China has long been intent on exploiting Xinjiang’s
vast natural resources — increasing oil extraction and refining, along
with coal and natural gas production, among other resources. The
province has an estimated twenty-one billion tons of oil reserves; its
coal resources represent 40% of China’s total. Thus the repression of
the Uyghur takes place simultaneously with the plundering of Xinjiang’s
natural resources.
But Xinjiang is essential for another reason: it is the hub of the most ambitious infrastructure project in modern history. The Belt and Road initiative runs
along the old Silk Road and will span three continents and cover almost
60 % of the world’s population. It is the vehicle with which China
hopes to become the world’s dominant superpower. Thus it is all the
more essential to control this critical geopolitical area with an iron
hand.
The suppression of the Uyghur also has both a direct and indirect
benefit. It represses an entire population, and that repression serves
as a threat to any other group that would challenge Chinese hegemony.

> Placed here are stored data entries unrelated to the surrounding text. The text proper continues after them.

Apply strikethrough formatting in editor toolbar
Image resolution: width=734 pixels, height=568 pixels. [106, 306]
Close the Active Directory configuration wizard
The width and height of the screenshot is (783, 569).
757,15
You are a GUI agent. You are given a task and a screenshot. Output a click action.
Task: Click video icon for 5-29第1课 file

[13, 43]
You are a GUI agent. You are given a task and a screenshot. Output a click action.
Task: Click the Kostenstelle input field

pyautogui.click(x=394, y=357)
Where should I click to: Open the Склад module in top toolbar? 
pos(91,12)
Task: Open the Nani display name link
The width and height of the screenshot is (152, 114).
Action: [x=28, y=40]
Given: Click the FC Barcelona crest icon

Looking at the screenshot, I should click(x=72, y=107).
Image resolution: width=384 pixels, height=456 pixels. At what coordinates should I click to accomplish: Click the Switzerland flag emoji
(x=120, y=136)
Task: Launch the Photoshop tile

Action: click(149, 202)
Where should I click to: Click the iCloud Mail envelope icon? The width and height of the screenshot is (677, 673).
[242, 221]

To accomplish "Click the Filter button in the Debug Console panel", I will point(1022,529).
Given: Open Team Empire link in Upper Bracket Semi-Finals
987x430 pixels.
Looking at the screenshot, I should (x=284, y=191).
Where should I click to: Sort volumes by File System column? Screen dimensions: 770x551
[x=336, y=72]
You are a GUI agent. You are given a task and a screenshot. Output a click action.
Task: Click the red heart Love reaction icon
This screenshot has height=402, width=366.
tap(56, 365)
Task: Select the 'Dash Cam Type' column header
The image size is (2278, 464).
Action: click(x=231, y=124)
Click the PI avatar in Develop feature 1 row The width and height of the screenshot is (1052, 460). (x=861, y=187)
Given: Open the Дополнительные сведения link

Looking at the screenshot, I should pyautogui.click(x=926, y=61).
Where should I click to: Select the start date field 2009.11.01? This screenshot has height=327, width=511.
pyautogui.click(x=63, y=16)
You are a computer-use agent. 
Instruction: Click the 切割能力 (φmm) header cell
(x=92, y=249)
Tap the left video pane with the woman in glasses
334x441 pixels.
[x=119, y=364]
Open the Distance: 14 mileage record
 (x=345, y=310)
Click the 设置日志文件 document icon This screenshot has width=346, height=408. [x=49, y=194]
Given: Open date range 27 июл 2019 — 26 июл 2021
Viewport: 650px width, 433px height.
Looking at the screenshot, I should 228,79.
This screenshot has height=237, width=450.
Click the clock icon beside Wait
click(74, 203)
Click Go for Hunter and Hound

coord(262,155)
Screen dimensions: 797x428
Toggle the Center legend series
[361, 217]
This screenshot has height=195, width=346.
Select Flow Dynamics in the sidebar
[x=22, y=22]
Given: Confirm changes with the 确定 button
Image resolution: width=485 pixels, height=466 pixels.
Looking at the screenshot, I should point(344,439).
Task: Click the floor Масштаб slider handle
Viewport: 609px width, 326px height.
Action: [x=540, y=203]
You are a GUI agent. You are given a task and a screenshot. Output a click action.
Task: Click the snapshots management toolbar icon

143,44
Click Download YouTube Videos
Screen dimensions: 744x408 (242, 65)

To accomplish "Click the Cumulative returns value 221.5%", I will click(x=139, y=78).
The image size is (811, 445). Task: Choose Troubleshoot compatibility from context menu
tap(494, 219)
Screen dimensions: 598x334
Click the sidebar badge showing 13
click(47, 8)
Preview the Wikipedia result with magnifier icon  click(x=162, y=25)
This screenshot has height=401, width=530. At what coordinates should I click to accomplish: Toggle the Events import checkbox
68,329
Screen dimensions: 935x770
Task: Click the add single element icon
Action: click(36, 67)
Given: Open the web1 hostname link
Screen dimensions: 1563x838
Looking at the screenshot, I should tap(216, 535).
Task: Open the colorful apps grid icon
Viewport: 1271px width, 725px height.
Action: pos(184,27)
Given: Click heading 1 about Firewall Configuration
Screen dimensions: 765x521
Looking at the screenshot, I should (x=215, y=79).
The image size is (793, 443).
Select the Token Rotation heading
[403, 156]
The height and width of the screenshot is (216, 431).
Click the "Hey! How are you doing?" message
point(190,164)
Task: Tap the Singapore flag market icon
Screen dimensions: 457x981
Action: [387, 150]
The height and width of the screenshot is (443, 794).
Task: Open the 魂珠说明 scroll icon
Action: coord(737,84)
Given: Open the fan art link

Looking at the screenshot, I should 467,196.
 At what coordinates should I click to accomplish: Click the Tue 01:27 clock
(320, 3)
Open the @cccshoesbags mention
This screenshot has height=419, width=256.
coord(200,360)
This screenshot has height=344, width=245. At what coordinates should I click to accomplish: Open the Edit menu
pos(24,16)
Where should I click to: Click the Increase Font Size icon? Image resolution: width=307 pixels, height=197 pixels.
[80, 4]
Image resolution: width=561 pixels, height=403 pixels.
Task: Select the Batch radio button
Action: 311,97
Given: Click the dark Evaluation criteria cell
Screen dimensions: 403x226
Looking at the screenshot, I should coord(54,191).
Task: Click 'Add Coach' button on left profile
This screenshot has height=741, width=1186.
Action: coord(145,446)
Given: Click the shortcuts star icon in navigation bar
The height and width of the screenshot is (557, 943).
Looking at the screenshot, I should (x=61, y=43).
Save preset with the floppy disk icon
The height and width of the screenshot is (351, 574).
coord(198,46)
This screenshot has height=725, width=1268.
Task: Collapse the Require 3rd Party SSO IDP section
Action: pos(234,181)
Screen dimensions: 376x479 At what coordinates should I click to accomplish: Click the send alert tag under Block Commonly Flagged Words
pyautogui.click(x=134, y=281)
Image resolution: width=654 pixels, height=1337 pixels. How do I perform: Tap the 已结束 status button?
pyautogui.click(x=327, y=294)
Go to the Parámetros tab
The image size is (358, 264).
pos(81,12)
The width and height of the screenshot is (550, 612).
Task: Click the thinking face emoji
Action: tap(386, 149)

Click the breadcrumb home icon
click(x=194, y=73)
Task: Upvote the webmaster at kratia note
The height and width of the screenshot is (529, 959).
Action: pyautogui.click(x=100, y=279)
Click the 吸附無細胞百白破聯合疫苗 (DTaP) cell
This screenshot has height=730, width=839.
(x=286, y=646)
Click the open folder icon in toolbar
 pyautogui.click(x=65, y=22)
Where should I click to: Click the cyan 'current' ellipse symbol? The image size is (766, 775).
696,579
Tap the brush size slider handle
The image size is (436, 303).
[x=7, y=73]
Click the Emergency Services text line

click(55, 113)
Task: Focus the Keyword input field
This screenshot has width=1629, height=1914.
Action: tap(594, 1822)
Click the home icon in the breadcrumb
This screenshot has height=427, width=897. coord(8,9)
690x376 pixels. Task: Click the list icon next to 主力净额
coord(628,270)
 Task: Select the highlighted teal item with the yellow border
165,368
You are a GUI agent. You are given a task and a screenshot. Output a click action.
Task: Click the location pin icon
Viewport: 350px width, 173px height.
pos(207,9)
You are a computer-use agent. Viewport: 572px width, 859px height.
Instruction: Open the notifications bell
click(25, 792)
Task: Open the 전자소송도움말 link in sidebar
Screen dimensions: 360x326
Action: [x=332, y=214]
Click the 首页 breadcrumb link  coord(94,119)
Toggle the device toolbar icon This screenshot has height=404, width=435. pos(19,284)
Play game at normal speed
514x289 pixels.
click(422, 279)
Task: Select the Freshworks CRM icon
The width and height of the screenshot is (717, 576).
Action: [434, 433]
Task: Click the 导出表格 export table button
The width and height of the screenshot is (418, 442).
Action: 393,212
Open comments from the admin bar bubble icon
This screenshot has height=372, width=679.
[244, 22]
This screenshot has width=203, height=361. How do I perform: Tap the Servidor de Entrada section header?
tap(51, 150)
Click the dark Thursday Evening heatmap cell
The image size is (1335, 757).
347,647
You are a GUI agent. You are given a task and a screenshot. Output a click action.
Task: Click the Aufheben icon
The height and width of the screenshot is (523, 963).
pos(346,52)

The construction and maintenance of the concentration camps are meant to
“re-educate” the rest of China, and indeed the world, at the same time
it tortures the Uyghur and extracts all elements of their independence. Unlike another large group of Muslims in China, the Hui people, Uyghurs
are not ethnically or culturally Chinese, but rather Turkish — this
makes them specifically open to persecution on the basis not only of
religion but also of race. Their culture and language (an Asian Turkic
language similar to Uzbek) have been degraded, and they occupy the
lowest rungs of the social and economic hierarchies. In August 2018, Gay McDougall, a member of the UN Committee on the Elimination of Racial Discrimination, cited estimates
that two million Uighurs and Muslim minorities were forced into
“political camps for indoctrination” in the western Xinjiang autonomous
region. Of course, a significant part of “re-education” involves the censoring
and imprisonment of Uyghur intellectuals. Their alleged crimes are the
standard ones — they are accused of preaching “separatism” and called “two-faced.”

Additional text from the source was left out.